* _THE PROBLEM_: Write out the stretch of lines below that begins at the line with "The height and width of the screenshot is (789, 532)." and ends at the line with "Click the Algo Trading button", including both, exactly as given and nothing more.

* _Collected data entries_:
"""

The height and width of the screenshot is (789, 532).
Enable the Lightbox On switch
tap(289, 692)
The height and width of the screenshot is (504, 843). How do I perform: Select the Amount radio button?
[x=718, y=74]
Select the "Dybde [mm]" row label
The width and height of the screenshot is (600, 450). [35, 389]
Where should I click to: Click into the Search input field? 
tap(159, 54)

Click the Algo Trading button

"""
"""

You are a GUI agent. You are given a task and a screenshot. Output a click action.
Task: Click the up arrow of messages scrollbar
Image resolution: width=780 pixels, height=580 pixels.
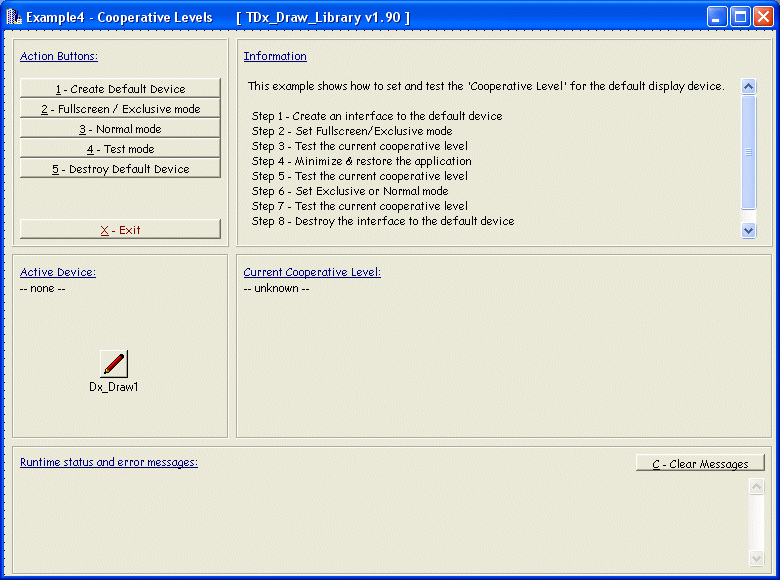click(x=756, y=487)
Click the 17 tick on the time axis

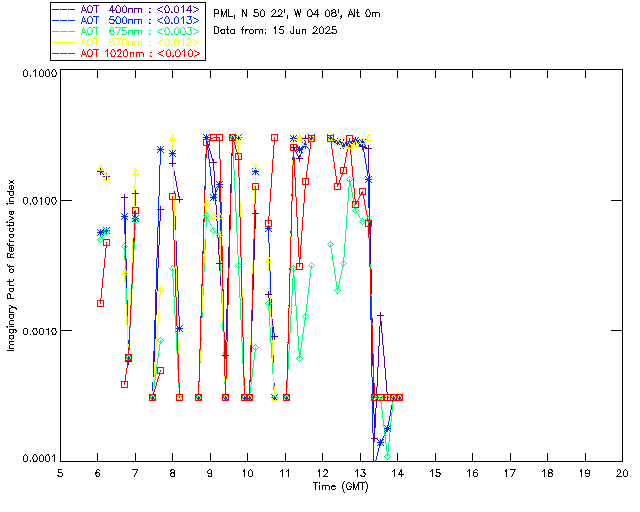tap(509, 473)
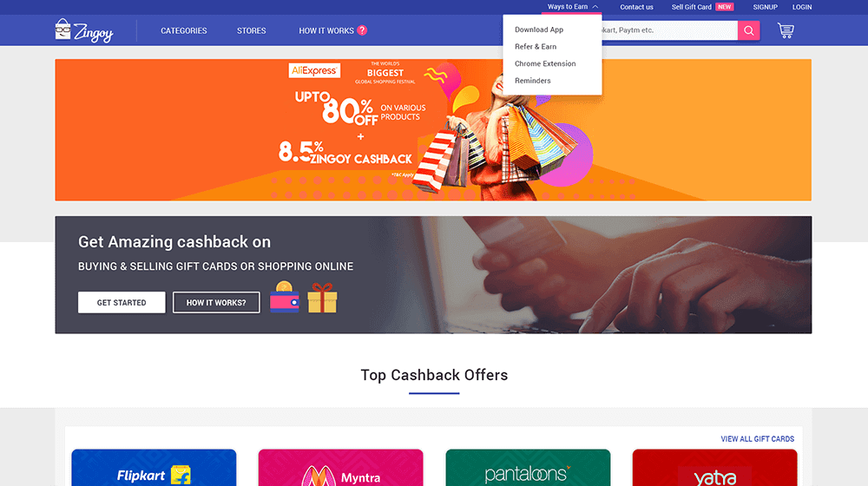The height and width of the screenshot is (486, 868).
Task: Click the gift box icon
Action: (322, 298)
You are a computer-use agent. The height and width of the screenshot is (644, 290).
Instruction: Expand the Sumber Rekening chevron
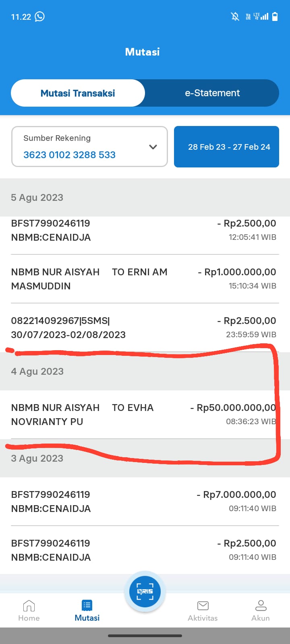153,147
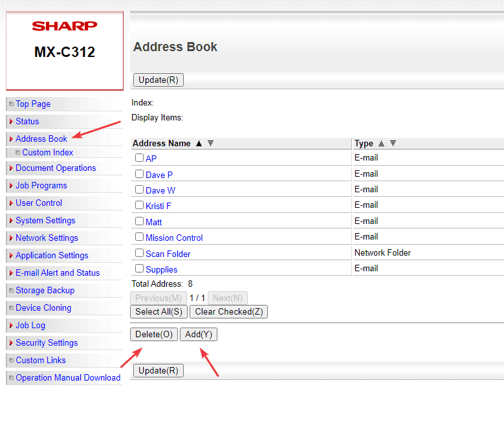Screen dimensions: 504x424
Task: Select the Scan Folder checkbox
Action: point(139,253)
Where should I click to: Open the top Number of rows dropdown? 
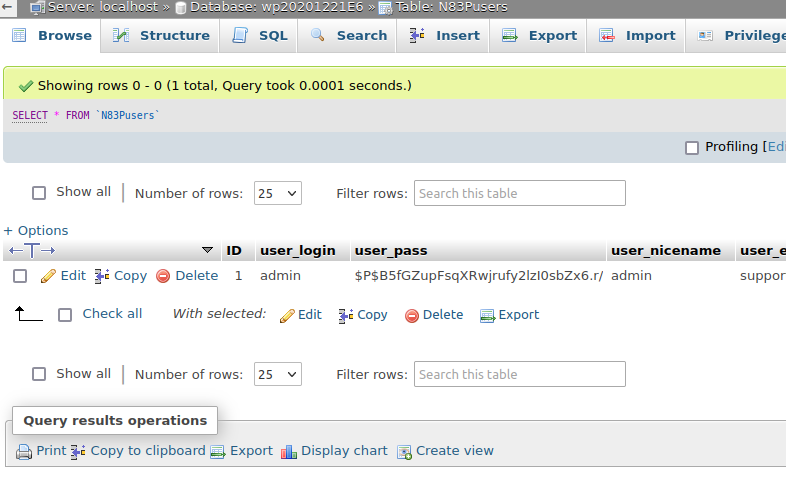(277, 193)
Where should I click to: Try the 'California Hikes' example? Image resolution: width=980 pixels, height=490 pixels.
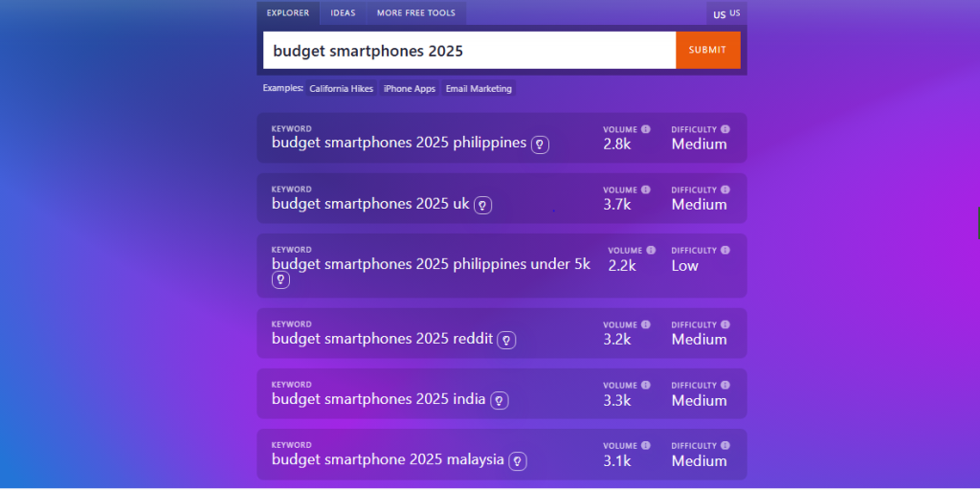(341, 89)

"""

* _RESPONSE TO THIS TASK_:
The height and width of the screenshot is (789, 532).
Enable the Lightbox On switch
tap(289, 692)
The height and width of the screenshot is (504, 843). How do I perform: Select the Amount radio button?
[x=718, y=74]
Select the "Dybde [mm]" row label
The width and height of the screenshot is (600, 450). [35, 389]
Where should I click to: Click into the Search input field? 
tap(159, 54)

Click the Algo Trading button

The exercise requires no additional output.